- Opening Delimiter -

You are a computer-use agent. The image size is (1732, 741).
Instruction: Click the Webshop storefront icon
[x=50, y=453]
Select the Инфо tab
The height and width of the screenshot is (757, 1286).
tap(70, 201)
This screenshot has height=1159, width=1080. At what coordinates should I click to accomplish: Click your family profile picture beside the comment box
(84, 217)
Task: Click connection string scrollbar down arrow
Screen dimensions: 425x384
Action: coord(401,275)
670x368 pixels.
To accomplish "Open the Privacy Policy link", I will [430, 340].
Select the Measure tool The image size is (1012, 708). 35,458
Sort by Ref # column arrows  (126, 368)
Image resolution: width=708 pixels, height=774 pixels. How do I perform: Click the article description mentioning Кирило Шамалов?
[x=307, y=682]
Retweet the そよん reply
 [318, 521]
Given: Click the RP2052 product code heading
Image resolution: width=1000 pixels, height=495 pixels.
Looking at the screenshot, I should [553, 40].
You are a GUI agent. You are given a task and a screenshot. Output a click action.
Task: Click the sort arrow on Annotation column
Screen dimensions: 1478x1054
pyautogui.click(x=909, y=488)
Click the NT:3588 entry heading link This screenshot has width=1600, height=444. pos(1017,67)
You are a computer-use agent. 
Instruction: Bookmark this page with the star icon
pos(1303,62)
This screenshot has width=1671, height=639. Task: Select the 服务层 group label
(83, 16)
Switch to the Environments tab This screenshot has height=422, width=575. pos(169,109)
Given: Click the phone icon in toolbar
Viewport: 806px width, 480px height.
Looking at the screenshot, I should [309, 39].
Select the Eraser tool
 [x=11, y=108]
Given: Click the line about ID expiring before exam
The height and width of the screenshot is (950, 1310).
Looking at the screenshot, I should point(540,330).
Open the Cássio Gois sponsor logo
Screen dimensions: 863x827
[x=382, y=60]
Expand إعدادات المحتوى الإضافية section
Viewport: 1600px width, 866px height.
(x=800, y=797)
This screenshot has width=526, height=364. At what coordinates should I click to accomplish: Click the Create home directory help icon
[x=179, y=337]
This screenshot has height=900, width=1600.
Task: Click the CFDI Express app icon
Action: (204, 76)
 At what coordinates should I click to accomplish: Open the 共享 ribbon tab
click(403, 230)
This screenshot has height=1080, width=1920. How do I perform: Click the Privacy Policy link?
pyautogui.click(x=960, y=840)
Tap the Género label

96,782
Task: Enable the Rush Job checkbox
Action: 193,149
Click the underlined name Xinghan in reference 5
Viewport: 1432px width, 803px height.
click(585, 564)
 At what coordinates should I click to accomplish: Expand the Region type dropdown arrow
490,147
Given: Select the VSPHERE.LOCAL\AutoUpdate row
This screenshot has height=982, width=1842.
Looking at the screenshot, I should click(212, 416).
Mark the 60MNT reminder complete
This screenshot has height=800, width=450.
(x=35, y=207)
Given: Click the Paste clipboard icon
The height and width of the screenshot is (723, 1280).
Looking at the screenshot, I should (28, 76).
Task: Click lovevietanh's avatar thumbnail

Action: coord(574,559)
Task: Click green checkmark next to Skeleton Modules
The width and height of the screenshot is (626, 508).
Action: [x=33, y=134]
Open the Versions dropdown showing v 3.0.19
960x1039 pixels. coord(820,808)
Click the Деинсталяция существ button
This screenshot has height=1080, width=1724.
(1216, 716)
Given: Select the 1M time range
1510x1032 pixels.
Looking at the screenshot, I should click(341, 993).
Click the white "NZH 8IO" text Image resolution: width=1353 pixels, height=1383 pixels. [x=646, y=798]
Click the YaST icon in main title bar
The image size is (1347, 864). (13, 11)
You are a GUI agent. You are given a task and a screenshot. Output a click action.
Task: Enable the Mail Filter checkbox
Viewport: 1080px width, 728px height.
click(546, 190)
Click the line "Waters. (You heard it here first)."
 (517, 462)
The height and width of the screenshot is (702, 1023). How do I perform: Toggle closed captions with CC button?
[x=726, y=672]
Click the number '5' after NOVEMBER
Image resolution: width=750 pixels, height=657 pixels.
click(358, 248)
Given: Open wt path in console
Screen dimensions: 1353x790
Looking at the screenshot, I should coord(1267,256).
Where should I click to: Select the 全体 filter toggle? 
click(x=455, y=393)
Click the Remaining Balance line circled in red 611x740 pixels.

- Closing Delimiter -

◆ Brief ◆
Return a copy of each line in the records above that has "column" in it.

◆ Result below ◆
Sort by Ref # column arrows  (126, 368)
Task: Click the sort arrow on Annotation column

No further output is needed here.